Tag Archive | human nutrition

Adaptation

I recently learned that I have gall bladder disease and am scheduled to have it removed in June.  I tend to be the kind of person that likes to keep her body intact, so my husband and I milked the doctor for all the information we could, and began researching.  As soon as they arrive, I will begin taking several supplements that hopefully will help me live in greater comfort until June and prayerfully avoid surgery altogether.

Of course, I’ve also had to change my diet.  A lot.  We make almost all our food, and value nutrition.  Part of being a parent, I guess.  I thought I had healthy eating habits until I went shopping for food I can eat.  You know.  No fat, no dairy.  As I read the back of packages and gazed hopeless at the cheese section, I realized we humans aren’t as adaptive as we would like to think.

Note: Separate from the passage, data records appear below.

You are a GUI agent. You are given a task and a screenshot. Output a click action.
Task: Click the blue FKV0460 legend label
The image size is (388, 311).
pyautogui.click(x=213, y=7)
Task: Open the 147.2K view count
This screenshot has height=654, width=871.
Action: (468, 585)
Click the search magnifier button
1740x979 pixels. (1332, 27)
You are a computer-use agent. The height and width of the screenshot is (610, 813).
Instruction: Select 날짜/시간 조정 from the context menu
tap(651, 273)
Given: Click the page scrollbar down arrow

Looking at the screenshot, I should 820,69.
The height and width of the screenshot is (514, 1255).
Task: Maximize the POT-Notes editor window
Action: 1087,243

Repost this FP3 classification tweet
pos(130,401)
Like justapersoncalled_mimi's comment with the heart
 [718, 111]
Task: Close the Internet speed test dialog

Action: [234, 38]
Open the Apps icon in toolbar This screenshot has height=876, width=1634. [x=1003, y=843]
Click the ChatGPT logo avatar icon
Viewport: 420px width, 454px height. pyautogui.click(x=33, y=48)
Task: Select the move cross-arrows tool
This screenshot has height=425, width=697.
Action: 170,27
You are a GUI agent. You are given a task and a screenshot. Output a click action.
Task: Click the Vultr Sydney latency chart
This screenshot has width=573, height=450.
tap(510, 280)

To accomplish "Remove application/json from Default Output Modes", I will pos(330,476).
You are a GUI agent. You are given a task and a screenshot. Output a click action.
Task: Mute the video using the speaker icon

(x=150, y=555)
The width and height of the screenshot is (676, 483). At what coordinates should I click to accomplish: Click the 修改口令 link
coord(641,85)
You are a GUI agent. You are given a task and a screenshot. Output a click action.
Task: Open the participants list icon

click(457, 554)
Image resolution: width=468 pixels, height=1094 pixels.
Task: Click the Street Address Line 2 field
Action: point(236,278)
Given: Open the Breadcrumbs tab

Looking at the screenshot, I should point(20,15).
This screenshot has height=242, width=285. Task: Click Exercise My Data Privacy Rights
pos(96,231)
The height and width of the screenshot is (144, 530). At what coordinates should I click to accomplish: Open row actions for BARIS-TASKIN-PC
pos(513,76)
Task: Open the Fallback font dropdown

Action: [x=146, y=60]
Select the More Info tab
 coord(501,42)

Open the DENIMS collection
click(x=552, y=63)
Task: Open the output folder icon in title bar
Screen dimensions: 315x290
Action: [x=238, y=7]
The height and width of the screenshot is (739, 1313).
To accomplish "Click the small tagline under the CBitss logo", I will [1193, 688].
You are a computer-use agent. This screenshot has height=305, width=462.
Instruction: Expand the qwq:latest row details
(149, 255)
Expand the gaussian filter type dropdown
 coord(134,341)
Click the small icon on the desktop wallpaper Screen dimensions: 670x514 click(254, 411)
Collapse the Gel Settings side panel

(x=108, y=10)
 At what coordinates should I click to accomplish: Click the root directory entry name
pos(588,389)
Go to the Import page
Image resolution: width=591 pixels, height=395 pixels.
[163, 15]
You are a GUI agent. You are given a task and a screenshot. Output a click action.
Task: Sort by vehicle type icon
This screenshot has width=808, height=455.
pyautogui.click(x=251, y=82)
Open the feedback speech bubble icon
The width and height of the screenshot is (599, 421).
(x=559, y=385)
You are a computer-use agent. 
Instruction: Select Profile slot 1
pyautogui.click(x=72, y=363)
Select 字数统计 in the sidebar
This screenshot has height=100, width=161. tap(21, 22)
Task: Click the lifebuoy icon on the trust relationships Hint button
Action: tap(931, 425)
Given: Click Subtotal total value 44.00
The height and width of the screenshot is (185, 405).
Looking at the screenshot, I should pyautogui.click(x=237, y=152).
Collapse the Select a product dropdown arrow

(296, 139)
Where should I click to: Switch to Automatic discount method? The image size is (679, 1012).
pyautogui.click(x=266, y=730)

We get in our groove, and sometimes it takes a tow truck (or scalpel) to pull us out.  Omitting the fresh fruits and vegetables my husband had already brought home, I stared at my puny selection of low-fat saltines, 0 fat yogurt, and “mozzarella like” cheese made with skim milk.  I almost felt like crying.  There were no cool animals in shades promoting these products.  The packages were as boring as the contents.  Maybe it was clever marketing to keep the kids out of Mom’s “special food”, I tried to convince myself.

Then I thought of some of the foods my students (immigrants and refugees from around the world) had to adapt to in their past lives.  Asha had written of eating wheat gruel and little else for three long years.  I they were able to earn enough money to buy an apple, they might killed for it on the way home to camp.  And how many of my Haitians had had their bellies filled with mud cakes because mom and dad had nothing else to give them to ease the hunger pangs?

And here I was lamenting my date nights with my husband for ice cream or salad dressing that doesn’t taste like the package.  I carefully laid my mango sorbet on the conveyor belt and smiled as I realized even the isolated woodpecker’s beak didn’t change shape overnight to help him better get the local variety of bugs.